* **Assignment**: The word "computer" may appear in some of the lines below. State how many lines contain it, and write only that number.

Pixel coordinate grounding data
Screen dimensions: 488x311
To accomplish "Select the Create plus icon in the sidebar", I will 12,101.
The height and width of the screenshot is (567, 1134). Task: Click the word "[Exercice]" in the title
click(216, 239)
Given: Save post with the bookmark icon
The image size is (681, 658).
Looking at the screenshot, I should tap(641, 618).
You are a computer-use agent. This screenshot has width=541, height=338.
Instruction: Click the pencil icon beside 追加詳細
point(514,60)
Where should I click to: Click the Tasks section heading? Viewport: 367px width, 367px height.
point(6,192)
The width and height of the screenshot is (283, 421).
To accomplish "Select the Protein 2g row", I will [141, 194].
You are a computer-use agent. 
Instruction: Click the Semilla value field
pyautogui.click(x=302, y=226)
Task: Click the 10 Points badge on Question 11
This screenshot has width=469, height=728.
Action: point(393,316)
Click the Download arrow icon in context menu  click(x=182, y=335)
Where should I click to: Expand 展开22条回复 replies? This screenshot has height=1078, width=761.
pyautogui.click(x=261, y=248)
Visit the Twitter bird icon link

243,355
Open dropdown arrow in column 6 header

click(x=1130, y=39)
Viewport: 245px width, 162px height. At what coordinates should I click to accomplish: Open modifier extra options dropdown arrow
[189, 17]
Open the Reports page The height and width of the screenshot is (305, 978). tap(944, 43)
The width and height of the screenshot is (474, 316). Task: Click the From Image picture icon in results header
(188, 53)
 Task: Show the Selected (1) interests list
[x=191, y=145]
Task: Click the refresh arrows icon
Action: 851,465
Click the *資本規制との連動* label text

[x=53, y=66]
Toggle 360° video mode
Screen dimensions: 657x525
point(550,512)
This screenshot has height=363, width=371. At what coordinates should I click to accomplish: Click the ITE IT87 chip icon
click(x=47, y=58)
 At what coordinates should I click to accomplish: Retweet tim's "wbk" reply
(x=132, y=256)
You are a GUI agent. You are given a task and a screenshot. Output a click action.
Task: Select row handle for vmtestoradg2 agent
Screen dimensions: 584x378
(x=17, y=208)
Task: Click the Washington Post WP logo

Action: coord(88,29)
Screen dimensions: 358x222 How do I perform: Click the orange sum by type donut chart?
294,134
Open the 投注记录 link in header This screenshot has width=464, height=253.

* **Written reply**: 2